- Assignment
When you reach the line that contains "Trabaja con nosotros (174, 2223)" in the data below, start reproducing lines exactly, and stop after the line that contains "Denegar (497, 2535)".

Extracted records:
============================================================

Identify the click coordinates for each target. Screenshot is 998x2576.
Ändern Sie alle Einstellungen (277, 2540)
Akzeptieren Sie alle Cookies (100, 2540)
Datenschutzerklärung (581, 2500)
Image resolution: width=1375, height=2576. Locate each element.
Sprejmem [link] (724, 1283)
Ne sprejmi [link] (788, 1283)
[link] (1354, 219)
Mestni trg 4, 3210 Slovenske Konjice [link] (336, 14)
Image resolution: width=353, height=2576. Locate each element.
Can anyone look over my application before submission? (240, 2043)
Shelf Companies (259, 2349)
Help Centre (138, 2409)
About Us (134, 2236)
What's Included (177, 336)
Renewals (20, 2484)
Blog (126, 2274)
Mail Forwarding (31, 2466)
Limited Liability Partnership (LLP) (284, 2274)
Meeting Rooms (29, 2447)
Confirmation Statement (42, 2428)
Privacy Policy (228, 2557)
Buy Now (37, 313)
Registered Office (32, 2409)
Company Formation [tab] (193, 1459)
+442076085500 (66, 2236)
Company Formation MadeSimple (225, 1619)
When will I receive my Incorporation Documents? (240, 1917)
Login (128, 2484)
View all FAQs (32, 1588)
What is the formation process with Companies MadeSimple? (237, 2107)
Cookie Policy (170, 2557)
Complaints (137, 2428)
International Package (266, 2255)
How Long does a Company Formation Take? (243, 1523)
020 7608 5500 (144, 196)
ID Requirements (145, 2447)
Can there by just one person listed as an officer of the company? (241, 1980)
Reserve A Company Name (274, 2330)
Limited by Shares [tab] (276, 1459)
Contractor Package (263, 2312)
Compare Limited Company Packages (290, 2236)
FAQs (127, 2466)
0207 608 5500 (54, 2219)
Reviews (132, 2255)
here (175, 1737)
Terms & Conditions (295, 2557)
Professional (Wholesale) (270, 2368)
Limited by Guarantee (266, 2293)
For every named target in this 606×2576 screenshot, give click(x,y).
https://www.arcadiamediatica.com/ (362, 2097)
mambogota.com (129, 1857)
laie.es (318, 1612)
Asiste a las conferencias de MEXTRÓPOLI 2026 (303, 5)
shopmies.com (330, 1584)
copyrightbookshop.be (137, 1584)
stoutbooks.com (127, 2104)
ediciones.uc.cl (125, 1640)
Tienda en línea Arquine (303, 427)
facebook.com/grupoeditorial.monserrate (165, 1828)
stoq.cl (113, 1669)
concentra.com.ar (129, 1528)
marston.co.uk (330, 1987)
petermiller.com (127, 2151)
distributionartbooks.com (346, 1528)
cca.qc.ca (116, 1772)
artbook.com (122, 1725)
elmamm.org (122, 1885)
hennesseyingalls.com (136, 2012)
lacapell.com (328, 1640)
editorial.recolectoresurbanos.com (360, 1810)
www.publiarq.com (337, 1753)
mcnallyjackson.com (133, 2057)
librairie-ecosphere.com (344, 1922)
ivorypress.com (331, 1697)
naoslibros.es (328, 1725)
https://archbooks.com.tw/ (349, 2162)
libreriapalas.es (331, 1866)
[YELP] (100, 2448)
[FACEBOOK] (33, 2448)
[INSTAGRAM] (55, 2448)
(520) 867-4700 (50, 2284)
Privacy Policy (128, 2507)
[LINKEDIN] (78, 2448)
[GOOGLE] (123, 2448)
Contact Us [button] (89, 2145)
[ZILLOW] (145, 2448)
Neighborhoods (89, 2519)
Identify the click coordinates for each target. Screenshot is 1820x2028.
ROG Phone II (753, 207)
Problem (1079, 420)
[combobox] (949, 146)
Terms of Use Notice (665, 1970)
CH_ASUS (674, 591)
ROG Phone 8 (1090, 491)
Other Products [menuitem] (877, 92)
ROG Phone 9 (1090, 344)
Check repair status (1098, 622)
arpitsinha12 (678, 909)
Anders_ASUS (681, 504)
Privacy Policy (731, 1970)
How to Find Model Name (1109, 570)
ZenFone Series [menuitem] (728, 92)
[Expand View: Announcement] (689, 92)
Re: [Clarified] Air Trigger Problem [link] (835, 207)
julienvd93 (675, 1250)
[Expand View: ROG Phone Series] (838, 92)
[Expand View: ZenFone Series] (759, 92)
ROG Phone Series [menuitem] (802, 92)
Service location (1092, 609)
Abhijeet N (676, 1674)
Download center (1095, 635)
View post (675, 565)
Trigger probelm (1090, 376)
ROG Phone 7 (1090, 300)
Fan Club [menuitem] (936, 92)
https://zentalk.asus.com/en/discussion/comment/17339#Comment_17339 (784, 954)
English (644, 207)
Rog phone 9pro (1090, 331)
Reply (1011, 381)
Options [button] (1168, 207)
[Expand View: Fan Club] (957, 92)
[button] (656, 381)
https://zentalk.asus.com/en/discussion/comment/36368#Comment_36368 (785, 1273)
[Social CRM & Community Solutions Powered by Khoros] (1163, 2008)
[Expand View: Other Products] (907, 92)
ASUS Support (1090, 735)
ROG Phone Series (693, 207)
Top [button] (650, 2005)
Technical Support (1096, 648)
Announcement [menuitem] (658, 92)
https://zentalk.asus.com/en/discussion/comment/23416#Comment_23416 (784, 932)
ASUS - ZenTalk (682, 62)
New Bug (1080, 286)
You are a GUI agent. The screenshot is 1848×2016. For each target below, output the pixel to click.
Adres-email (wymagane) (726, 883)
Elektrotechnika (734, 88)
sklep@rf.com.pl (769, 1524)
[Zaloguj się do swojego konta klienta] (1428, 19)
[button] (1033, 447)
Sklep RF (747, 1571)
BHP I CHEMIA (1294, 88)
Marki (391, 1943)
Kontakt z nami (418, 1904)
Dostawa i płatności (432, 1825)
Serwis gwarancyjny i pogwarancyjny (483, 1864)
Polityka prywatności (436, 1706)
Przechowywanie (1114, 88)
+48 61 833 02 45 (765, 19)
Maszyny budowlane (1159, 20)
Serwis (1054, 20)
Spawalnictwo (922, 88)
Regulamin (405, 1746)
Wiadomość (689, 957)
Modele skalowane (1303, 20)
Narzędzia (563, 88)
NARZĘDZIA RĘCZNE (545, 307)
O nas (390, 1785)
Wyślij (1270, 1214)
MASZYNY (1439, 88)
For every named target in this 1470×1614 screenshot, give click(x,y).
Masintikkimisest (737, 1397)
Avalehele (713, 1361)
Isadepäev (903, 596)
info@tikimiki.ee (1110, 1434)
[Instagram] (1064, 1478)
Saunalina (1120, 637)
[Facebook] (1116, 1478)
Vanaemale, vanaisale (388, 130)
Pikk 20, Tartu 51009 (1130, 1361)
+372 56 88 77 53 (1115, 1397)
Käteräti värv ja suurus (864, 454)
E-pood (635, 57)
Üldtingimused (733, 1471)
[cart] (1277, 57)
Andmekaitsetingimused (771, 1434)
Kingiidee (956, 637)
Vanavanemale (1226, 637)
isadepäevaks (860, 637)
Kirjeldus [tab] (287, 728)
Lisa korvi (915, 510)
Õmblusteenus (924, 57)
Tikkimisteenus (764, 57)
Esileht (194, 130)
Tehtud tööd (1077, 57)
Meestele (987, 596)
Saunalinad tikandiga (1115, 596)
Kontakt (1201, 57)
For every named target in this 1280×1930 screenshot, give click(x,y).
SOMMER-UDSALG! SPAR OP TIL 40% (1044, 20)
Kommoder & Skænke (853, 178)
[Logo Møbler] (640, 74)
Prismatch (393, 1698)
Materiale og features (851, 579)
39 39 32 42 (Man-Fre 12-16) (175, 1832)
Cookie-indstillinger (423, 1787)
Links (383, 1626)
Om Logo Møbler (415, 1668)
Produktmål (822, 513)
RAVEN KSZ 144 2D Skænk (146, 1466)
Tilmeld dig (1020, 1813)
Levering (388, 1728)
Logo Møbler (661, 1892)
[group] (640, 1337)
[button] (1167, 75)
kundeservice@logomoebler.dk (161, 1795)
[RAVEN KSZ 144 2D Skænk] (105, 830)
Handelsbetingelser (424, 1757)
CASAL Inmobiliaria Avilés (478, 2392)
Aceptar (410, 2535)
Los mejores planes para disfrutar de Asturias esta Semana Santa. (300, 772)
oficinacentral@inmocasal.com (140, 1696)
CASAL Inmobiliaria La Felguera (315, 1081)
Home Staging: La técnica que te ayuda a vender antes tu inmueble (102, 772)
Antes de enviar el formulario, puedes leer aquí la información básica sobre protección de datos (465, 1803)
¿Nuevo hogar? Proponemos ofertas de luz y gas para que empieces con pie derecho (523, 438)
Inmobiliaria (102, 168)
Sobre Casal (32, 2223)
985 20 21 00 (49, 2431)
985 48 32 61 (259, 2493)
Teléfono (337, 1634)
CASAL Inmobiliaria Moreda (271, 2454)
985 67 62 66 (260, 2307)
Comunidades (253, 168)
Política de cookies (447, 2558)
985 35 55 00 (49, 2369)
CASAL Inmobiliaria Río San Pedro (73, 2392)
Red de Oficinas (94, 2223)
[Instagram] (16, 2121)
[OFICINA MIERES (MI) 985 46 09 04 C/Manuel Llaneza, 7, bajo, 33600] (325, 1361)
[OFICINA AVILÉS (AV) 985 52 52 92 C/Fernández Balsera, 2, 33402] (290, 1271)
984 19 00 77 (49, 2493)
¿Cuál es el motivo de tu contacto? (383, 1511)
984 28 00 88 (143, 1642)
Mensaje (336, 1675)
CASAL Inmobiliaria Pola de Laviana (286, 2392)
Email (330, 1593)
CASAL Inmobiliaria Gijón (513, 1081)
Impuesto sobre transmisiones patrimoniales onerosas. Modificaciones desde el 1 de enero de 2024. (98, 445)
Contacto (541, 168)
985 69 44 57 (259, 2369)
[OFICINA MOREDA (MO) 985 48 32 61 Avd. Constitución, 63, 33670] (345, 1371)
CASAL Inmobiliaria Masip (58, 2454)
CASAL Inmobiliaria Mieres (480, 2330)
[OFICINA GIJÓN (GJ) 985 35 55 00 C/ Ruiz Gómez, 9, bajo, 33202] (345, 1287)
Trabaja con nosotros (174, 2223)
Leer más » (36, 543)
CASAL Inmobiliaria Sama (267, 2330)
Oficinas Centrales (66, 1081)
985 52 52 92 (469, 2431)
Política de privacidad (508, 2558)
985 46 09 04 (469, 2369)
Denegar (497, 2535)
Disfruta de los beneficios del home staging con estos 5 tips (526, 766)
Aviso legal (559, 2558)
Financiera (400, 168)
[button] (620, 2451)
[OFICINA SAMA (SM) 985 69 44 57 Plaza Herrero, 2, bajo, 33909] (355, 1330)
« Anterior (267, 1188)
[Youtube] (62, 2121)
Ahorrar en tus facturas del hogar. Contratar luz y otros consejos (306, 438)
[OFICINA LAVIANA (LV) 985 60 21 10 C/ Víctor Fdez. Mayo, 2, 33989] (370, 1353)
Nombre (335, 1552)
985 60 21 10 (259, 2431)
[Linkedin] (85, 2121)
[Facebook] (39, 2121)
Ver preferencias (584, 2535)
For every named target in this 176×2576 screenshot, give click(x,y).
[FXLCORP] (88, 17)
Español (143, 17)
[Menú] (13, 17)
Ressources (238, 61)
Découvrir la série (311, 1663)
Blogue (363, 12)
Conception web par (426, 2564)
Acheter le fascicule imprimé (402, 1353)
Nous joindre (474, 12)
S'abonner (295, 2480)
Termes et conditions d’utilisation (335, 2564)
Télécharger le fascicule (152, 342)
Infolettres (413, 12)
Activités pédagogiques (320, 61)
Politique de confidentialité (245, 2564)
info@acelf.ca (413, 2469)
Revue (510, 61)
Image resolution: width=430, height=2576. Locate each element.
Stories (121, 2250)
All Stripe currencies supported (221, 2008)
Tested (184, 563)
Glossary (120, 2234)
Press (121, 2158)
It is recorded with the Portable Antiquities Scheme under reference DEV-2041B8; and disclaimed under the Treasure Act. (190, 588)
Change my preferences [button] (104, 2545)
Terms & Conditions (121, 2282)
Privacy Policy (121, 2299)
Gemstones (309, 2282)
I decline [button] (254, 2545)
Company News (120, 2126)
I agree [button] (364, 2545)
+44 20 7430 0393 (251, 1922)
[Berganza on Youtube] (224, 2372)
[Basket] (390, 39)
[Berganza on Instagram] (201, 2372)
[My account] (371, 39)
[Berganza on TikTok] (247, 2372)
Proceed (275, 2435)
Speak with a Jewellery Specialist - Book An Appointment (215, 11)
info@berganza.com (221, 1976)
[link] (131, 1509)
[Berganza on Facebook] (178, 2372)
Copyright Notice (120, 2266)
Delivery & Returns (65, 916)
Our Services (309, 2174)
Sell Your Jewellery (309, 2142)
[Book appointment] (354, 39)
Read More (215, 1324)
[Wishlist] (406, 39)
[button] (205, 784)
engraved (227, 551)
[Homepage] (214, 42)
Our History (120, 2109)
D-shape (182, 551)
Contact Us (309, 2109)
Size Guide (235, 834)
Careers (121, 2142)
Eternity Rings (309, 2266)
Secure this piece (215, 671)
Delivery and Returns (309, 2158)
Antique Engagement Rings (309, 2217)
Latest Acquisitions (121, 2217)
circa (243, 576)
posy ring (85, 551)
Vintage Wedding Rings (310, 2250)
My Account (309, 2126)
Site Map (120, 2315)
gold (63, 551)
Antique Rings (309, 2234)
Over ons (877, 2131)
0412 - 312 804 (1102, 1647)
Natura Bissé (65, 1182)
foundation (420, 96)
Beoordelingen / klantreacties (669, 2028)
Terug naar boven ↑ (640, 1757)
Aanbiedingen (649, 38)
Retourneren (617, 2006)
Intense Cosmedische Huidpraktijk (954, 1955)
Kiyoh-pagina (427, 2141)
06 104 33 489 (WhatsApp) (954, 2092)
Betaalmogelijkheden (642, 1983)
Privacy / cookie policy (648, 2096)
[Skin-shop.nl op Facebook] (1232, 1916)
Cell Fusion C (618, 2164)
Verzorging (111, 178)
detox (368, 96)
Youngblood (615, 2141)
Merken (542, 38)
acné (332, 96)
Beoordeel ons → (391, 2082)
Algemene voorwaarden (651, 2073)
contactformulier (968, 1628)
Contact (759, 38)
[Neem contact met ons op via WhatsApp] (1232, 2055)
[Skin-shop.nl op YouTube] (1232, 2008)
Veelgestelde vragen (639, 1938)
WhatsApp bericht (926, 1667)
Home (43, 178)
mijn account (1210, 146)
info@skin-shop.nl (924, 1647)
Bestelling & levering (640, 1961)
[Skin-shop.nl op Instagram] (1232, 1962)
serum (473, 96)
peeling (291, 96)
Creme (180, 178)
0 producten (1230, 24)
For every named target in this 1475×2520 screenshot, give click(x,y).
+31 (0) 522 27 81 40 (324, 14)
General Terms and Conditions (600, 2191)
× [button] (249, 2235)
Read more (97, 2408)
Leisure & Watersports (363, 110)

============================================================

- Task result
Trabaja con nosotros (174, 2223)
Leer más » (36, 543)
CASAL Inmobiliaria Sama (267, 2330)
Oficinas Centrales (66, 1081)
985 52 52 92 (469, 2431)
Política de privacidad (508, 2558)
985 46 09 04 (469, 2369)
Denegar (497, 2535)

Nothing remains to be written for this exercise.